Set down every entry again, exactly as it appears.
◆ ◆ ◆ ◆ ◆
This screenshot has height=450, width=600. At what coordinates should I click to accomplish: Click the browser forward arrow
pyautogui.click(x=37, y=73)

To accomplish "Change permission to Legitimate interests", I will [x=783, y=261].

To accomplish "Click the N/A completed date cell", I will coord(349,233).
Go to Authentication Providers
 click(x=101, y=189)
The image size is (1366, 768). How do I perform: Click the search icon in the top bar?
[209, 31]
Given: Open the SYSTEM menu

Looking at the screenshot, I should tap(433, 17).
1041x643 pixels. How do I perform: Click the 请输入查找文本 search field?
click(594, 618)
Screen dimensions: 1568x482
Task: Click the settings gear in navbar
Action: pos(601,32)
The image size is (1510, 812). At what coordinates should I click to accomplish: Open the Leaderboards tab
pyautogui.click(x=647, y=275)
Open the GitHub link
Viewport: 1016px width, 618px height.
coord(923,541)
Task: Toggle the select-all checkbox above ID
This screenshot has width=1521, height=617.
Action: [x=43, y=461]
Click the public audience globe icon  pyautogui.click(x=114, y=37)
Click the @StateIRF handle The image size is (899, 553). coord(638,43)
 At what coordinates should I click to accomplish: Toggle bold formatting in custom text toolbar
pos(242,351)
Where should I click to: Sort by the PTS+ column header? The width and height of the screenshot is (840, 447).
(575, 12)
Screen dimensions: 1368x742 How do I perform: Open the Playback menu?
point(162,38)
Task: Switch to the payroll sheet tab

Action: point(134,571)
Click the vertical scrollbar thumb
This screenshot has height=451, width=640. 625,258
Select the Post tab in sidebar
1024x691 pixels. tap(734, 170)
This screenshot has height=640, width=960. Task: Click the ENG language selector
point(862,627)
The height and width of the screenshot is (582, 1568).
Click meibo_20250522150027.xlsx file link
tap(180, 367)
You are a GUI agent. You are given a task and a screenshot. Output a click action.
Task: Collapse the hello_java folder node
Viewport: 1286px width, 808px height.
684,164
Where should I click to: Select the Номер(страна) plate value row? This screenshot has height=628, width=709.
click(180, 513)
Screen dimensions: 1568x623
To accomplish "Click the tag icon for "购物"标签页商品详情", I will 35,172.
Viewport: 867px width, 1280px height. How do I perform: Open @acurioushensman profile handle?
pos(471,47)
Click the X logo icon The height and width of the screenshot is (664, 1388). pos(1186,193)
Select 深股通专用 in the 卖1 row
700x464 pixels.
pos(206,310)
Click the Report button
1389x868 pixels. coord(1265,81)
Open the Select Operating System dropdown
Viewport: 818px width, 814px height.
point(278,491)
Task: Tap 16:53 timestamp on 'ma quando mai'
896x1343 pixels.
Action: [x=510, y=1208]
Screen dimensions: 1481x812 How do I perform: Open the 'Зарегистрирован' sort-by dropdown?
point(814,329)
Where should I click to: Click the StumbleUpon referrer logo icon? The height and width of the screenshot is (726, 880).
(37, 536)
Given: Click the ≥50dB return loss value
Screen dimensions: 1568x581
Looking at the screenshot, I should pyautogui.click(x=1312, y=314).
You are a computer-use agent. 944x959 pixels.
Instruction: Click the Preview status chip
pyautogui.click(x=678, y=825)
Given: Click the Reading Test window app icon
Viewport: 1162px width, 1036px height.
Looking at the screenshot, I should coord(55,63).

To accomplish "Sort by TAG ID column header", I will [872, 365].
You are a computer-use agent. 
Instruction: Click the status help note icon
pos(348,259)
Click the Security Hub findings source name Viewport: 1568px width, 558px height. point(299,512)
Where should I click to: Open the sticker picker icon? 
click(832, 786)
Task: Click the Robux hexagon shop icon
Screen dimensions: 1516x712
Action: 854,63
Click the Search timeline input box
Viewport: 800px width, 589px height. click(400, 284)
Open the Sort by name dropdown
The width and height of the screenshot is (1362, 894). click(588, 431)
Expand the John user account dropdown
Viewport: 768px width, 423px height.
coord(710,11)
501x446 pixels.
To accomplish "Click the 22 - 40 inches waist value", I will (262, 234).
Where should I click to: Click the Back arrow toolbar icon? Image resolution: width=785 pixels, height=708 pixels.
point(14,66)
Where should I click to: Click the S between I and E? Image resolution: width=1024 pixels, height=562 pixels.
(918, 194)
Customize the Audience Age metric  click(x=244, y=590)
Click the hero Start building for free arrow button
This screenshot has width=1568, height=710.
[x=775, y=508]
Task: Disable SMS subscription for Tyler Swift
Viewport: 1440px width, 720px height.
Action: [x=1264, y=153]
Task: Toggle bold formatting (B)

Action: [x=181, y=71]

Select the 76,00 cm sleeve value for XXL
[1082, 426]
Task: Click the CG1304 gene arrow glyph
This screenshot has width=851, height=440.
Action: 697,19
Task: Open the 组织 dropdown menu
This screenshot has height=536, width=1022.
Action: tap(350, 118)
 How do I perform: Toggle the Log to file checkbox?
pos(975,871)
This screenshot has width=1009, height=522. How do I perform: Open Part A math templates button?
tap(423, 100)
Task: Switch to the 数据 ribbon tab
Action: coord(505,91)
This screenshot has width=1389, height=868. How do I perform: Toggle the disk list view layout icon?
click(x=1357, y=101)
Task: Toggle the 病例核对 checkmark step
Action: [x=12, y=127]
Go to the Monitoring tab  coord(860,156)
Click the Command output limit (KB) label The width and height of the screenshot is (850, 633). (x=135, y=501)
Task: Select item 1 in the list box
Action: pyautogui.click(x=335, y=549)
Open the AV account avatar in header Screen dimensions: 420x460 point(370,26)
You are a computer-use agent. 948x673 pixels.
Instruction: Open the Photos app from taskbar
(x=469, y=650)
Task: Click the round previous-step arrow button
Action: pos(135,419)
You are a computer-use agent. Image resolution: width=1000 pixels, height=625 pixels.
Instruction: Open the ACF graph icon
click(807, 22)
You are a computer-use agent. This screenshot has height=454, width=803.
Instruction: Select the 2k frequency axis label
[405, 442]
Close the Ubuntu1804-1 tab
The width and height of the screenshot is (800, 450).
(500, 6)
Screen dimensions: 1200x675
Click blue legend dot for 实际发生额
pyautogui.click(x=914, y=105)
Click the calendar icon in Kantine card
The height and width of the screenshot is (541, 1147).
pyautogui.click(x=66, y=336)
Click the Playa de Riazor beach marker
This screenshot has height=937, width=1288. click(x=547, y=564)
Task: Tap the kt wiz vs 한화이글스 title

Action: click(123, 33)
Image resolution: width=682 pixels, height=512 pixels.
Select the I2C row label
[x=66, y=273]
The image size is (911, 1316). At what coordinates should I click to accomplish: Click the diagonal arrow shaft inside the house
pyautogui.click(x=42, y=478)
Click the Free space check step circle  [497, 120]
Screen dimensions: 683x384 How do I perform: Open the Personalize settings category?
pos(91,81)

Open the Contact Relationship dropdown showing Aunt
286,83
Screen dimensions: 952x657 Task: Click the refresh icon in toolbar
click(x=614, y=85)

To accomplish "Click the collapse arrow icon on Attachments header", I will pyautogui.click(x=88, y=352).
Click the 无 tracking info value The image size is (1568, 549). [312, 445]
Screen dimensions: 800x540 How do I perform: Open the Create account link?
◆ ◆ ◆ ◆ ◆
• [Task result]
This screenshot has height=450, width=600. At what coordinates should I click to accomplish: Click the browser forward arrow
pyautogui.click(x=37, y=73)

To accomplish "Change permission to Legitimate interests", I will [x=783, y=261].

To accomplish "Click the N/A completed date cell", I will coord(349,233).
Go to Authentication Providers
 click(x=101, y=189)
The image size is (1366, 768). How do I perform: Click the search icon in the top bar?
[209, 31]
Given: Open the SYSTEM menu

Looking at the screenshot, I should tap(433, 17).
1041x643 pixels. How do I perform: Click the 请输入查找文本 search field?
click(594, 618)
Screen dimensions: 1568x482
Task: Click the settings gear in navbar
Action: pos(601,32)
The image size is (1510, 812). At what coordinates should I click to accomplish: Open the Leaderboards tab
pyautogui.click(x=647, y=275)
Open the GitHub link
Viewport: 1016px width, 618px height.
coord(923,541)
Task: Toggle the select-all checkbox above ID
This screenshot has width=1521, height=617.
Action: [x=43, y=461]
Click the public audience globe icon  pyautogui.click(x=114, y=37)
Click the @StateIRF handle The image size is (899, 553). coord(638,43)
 At what coordinates should I click to accomplish: Toggle bold formatting in custom text toolbar
pos(242,351)
Where should I click to: Sort by the PTS+ column header? The width and height of the screenshot is (840, 447).
(575, 12)
Screen dimensions: 1368x742 How do I perform: Open the Playback menu?
point(162,38)
Task: Switch to the payroll sheet tab

Action: point(134,571)
Click the vertical scrollbar thumb
This screenshot has height=451, width=640. 625,258
Select the Post tab in sidebar
1024x691 pixels. tap(734, 170)
This screenshot has height=640, width=960. Task: Click the ENG language selector
point(862,627)
The height and width of the screenshot is (582, 1568).
Click meibo_20250522150027.xlsx file link
tap(180, 367)
You are a GUI agent. You are given a task and a screenshot. Output a click action.
Task: Collapse the hello_java folder node
Viewport: 1286px width, 808px height.
684,164
Where should I click to: Select the Номер(страна) plate value row? This screenshot has height=628, width=709.
click(180, 513)
Screen dimensions: 1568x623
To accomplish "Click the tag icon for "购物"标签页商品详情", I will 35,172.
Viewport: 867px width, 1280px height. How do I perform: Open @acurioushensman profile handle?
pos(471,47)
Click the X logo icon The height and width of the screenshot is (664, 1388). pos(1186,193)
Select 深股通专用 in the 卖1 row
700x464 pixels.
pos(206,310)
Click the Report button
1389x868 pixels. coord(1265,81)
Open the Select Operating System dropdown
Viewport: 818px width, 814px height.
point(278,491)
Task: Tap 16:53 timestamp on 'ma quando mai'
896x1343 pixels.
Action: [x=510, y=1208]
Screen dimensions: 1481x812 How do I perform: Open the 'Зарегистрирован' sort-by dropdown?
point(814,329)
Where should I click to: Click the StumbleUpon referrer logo icon? The height and width of the screenshot is (726, 880).
(37, 536)
Given: Click the ≥50dB return loss value
Screen dimensions: 1568x581
Looking at the screenshot, I should pyautogui.click(x=1312, y=314).
You are a computer-use agent. 944x959 pixels.
Instruction: Click the Preview status chip
pyautogui.click(x=678, y=825)
Given: Click the Reading Test window app icon
Viewport: 1162px width, 1036px height.
Looking at the screenshot, I should coord(55,63).

To accomplish "Sort by TAG ID column header", I will [872, 365].
You are a computer-use agent. 
Instruction: Click the status help note icon
pos(348,259)
Click the Security Hub findings source name Viewport: 1568px width, 558px height. point(299,512)
Where should I click to: Open the sticker picker icon? 
click(832, 786)
Task: Click the Robux hexagon shop icon
Screen dimensions: 1516x712
Action: 854,63
Click the Search timeline input box
Viewport: 800px width, 589px height. click(400, 284)
Open the Sort by name dropdown
The width and height of the screenshot is (1362, 894). click(588, 431)
Expand the John user account dropdown
Viewport: 768px width, 423px height.
coord(710,11)
501x446 pixels.
To accomplish "Click the 22 - 40 inches waist value", I will (262, 234).
Where should I click to: Click the Back arrow toolbar icon? Image resolution: width=785 pixels, height=708 pixels.
point(14,66)
Where should I click to: Click the S between I and E? Image resolution: width=1024 pixels, height=562 pixels.
(918, 194)
Customize the Audience Age metric  click(x=244, y=590)
Click the hero Start building for free arrow button
This screenshot has width=1568, height=710.
[x=775, y=508]
Task: Disable SMS subscription for Tyler Swift
Viewport: 1440px width, 720px height.
Action: [x=1264, y=153]
Task: Toggle bold formatting (B)

Action: [x=181, y=71]

Select the 76,00 cm sleeve value for XXL
[1082, 426]
Task: Click the CG1304 gene arrow glyph
This screenshot has width=851, height=440.
Action: 697,19
Task: Open the 组织 dropdown menu
This screenshot has height=536, width=1022.
Action: tap(350, 118)
 How do I perform: Toggle the Log to file checkbox?
pos(975,871)
This screenshot has width=1009, height=522. How do I perform: Open Part A math templates button?
tap(423, 100)
Task: Switch to the 数据 ribbon tab
Action: coord(505,91)
This screenshot has width=1389, height=868. How do I perform: Toggle the disk list view layout icon?
click(x=1357, y=101)
Task: Toggle the 病例核对 checkmark step
Action: [x=12, y=127]
Go to the Monitoring tab  coord(860,156)
Click the Command output limit (KB) label The width and height of the screenshot is (850, 633). (x=135, y=501)
Task: Select item 1 in the list box
Action: pyautogui.click(x=335, y=549)
Open the AV account avatar in header Screen dimensions: 420x460 point(370,26)
You are a computer-use agent. 948x673 pixels.
Instruction: Open the Photos app from taskbar
(x=469, y=650)
Task: Click the round previous-step arrow button
Action: pos(135,419)
You are a computer-use agent. Image resolution: width=1000 pixels, height=625 pixels.
Instruction: Open the ACF graph icon
click(807, 22)
You are a computer-use agent. This screenshot has height=454, width=803.
Instruction: Select the 2k frequency axis label
[405, 442]
Close the Ubuntu1804-1 tab
The width and height of the screenshot is (800, 450).
(500, 6)
Screen dimensions: 1200x675
Click blue legend dot for 实际发生额
pyautogui.click(x=914, y=105)
Click the calendar icon in Kantine card
The height and width of the screenshot is (541, 1147).
pyautogui.click(x=66, y=336)
Click the Playa de Riazor beach marker
This screenshot has height=937, width=1288. click(x=547, y=564)
Task: Tap the kt wiz vs 한화이글스 title

Action: click(123, 33)
Image resolution: width=682 pixels, height=512 pixels.
Select the I2C row label
[x=66, y=273]
The image size is (911, 1316). At what coordinates should I click to accomplish: Click the diagonal arrow shaft inside the house
pyautogui.click(x=42, y=478)
Click the Free space check step circle  [497, 120]
Screen dimensions: 683x384 How do I perform: Open the Personalize settings category?
pos(91,81)

Open the Contact Relationship dropdown showing Aunt
286,83
Screen dimensions: 952x657 Task: Click the refresh icon in toolbar
click(x=614, y=85)

To accomplish "Click the collapse arrow icon on Attachments header", I will pyautogui.click(x=88, y=352).
Click the 无 tracking info value The image size is (1568, 549). [312, 445]
Screen dimensions: 800x540 How do I perform: Open the Create account link?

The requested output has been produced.